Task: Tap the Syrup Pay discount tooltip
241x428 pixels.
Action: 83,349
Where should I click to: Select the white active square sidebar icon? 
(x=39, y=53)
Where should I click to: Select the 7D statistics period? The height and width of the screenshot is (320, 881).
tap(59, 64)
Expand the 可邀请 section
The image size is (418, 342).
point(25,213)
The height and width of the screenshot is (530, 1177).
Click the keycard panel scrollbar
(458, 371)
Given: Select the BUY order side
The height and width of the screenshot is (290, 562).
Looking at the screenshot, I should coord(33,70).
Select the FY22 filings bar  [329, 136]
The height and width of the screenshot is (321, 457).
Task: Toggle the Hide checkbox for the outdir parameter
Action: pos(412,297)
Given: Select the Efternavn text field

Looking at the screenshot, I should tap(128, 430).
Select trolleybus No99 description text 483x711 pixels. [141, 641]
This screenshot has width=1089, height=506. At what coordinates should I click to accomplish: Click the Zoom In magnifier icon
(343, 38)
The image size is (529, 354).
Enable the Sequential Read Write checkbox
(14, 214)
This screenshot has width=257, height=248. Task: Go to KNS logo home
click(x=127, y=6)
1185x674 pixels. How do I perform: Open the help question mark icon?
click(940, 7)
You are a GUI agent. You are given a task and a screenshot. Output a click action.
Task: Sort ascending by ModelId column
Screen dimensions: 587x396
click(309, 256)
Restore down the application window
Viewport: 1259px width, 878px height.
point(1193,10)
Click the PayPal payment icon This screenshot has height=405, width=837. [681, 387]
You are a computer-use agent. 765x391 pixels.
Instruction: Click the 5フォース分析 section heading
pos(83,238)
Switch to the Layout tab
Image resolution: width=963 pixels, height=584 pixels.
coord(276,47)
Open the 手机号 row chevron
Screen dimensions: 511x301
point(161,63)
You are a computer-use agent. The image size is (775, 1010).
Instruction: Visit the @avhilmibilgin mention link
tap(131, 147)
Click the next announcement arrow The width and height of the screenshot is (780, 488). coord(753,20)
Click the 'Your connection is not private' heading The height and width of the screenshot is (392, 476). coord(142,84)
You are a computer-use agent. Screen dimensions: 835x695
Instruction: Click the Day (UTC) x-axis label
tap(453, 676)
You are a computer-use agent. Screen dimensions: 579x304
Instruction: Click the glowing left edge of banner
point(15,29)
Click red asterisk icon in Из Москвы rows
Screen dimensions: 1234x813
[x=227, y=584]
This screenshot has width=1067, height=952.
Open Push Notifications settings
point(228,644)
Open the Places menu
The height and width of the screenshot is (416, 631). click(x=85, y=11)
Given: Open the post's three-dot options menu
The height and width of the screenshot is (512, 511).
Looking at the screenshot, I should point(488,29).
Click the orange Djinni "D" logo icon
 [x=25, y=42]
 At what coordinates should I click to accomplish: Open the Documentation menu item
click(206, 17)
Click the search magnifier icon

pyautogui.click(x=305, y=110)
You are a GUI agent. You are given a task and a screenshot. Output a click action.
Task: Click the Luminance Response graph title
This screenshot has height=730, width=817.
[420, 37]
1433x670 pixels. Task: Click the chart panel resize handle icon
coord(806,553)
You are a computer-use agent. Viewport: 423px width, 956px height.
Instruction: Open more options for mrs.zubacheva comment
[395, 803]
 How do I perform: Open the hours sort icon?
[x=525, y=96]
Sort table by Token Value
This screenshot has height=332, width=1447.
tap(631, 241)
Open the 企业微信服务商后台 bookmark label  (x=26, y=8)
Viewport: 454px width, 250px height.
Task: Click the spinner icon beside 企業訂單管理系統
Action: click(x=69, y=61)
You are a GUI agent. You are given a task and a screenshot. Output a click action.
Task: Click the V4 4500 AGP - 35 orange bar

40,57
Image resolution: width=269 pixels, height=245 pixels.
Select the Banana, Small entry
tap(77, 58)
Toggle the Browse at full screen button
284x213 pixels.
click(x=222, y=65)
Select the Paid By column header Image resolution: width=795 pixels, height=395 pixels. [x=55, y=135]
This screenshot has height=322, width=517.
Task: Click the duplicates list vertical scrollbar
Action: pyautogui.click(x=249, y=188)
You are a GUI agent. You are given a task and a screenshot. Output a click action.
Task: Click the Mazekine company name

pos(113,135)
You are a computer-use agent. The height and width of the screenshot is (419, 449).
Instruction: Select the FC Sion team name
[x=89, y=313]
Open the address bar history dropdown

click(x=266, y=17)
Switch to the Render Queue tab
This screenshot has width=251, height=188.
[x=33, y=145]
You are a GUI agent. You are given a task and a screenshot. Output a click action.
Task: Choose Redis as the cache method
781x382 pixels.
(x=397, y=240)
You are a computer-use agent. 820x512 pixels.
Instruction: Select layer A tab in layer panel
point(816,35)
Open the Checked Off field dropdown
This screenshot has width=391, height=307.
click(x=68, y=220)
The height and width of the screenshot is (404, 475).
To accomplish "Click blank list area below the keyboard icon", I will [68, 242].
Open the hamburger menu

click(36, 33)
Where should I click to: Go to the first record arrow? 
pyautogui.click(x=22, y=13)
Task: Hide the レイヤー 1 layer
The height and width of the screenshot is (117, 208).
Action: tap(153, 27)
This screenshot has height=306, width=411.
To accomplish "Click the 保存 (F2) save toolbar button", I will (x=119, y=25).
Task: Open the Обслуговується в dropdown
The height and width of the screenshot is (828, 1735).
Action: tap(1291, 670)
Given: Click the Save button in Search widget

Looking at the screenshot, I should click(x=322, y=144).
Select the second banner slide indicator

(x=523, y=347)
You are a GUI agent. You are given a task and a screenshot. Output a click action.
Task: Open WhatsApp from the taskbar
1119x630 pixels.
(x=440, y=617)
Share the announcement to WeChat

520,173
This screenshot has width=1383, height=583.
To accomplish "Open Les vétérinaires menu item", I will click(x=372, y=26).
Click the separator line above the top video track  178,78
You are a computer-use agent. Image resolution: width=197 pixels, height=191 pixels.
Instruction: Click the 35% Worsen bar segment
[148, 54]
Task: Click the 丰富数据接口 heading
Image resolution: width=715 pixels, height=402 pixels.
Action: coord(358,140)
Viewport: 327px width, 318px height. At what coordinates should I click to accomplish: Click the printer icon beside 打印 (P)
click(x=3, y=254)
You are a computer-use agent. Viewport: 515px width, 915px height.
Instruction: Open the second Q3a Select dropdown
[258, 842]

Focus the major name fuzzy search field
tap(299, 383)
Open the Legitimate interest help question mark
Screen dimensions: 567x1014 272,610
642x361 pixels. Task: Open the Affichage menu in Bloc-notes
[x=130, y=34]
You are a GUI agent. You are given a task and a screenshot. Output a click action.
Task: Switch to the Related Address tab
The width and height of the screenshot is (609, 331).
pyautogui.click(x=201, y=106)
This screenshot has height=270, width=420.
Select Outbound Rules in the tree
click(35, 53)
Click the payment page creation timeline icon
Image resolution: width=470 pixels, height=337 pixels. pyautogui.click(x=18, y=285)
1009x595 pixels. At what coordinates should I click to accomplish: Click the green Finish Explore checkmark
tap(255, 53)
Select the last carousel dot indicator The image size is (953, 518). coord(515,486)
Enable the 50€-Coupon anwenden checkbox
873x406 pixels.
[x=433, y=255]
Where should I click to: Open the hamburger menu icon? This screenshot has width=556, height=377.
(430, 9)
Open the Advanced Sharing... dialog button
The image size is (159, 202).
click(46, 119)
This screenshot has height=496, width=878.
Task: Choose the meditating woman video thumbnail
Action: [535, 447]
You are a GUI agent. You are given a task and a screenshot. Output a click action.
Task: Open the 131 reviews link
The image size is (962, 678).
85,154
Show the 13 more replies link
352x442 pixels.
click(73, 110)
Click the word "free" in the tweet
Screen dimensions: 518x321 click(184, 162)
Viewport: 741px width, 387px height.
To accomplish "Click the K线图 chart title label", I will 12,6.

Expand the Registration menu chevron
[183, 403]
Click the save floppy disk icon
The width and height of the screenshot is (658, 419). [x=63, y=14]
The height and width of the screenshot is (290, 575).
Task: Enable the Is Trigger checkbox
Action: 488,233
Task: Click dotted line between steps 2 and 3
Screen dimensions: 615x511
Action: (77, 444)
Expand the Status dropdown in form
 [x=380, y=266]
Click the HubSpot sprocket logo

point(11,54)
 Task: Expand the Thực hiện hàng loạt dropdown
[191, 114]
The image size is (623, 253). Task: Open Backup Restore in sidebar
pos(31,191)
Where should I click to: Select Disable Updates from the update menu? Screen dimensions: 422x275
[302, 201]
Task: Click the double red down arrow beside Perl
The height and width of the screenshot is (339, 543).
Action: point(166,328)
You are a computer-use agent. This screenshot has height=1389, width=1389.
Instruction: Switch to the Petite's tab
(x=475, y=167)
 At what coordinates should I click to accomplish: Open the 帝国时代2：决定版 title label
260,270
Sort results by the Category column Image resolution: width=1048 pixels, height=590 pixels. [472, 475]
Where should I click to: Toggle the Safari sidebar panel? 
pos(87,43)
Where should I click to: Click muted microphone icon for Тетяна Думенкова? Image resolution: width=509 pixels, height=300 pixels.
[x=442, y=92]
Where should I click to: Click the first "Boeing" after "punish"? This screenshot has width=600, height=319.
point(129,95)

+ + + +

Work instruction => Match on "will" and report each line of the data above that has it.

Expected answer =>
To accomplish "Click blank list area below the keyboard icon", I will [68, 242].
To accomplish "Click the 保存 (F2) save toolbar button", I will (x=119, y=25).
To accomplish "Open Les vétérinaires menu item", I will click(x=372, y=26).
To accomplish "Click the K线图 chart title label", I will 12,6.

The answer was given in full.